The solar storm in May that produced a beautiful aurora borealis as far south as Mallorca, Spain, also stopped GNSS-based precision agriculture for a couple of days. The same month, articles in major U.S. newspapers detailed aspects of a growing confrontation between the United States, Russia and China —vying for dominance in near-Earth space, now part of the military fighting domain — that could lead to far greater disruption. Nearly all satellites are highly vulnerable to cyberattacks, ground- or space-based lasers, high-powered microwaves, the debris field from a destroyed satellite and the radiation produced by a nuclear explosion in space. The last one would disable by far the greatest number of satellites because of its range and because commercial satellites, which constitute more than 90 percent of all satellites in orbit, are not hardened against such radiation.

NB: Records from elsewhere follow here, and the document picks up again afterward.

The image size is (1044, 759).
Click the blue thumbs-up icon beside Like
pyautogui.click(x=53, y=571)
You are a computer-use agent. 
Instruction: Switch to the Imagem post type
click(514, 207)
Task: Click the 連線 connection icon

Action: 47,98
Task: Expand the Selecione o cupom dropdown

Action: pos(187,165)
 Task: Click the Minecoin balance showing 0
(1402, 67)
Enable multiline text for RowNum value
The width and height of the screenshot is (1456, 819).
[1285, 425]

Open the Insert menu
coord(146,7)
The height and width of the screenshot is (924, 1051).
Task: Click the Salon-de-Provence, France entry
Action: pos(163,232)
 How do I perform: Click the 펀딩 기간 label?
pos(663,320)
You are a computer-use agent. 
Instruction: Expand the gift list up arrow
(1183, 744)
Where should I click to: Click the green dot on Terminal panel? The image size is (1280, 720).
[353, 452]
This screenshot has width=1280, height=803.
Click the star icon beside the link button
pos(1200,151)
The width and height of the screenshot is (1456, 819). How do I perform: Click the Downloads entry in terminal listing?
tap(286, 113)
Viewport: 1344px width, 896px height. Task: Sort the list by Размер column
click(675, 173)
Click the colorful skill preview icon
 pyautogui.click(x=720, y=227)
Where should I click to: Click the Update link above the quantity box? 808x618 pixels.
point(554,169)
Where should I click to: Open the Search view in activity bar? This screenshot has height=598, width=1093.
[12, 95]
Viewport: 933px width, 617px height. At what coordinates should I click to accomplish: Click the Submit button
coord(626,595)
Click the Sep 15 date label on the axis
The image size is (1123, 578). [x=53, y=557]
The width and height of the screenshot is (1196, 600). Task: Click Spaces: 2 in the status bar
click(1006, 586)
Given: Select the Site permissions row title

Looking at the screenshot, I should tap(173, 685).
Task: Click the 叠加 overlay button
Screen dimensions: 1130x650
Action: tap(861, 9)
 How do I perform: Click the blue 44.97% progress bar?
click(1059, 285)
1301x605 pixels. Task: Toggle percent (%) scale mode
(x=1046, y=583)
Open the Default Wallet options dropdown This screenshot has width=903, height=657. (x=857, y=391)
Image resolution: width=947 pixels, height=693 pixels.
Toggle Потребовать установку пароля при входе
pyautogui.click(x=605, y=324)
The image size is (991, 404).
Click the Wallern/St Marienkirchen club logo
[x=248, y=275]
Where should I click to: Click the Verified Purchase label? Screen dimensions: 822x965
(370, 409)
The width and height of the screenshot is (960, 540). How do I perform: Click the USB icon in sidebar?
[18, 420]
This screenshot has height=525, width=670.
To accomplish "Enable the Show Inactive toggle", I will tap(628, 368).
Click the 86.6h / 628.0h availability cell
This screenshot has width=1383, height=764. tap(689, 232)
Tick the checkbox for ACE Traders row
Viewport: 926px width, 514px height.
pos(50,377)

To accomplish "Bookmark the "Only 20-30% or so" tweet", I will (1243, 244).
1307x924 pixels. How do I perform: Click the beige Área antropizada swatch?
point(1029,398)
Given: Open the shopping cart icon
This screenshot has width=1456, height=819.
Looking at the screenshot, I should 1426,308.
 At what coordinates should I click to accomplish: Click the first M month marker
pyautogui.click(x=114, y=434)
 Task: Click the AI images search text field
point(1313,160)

A May 16 article in The Wall Street Journal titled “Russia Launched Research Spacecraft for Antisatellite Nuclear Weapon Two Years Ago, U.S. Officials Say,” reported that in February 2022, shortly before it invaded Ukraine, Russia launched Cosmos-2553, “designed to test components for a potential antisatellite weapon that would carry a nuclear device.” It linked the launch to a continuing Russian nuclear antisatellite program and said that, if deployed, the weapon “would give Moscow the ability to destroy hundreds of satellites in low-Earth orbit (LEO) with a nuclear blast.”
“The Pentagon,” the article pointed out, “has become increasingly reliant on commercial satellites.” In LEO, it reported, there are almost 6,700 U.S. satellites, while China has 780 and Russia only 149. Therefore, the Russians would have a lot less to lose should they choose to explode a nuclear weapon in LEO.
A May 17 article in The New York Times was titled “New Star Wars Plan: Pentagon Rushes to Counter Threats in Orbit.” The subhead read: “Citing rapid advances by China and Russia, the United States is building an extensive capacity to fight battles in space.” It said that, in a major shift in military operations, the Defense Department “is looking to acquire a new generation of ground- and space-based tools that will allow it to defend its satellite network from attack and, if necessary, to disrupt or disable enemy spacecraft in orbit.” Meanwhile, “both Russia and China have already tested or deployed systems such as ground-based high-energy lasers, antisatellite missiles or maneuverable satellites that could be used to disrupt [U.S.] space assets.”
The decision to strengthen U.S. warfighting capacity in space, it said, is driven mostly by China’s expanding fleet of military tools in space, which threatens to prevent U.S. Navy operations in the Western Pacific. “The Pentagon is separately working to launch a new generation of military satellites that can maneuver, be refueled while in space or have robotic arms that could reach out and grab — and potentially disrupt — an enemy satellite.”
These are all reasons to quickly develop and deploy a wide mix of complementary PNT solutions that would lessen reliance on GNSS satellites and, therefore, make them less of a target.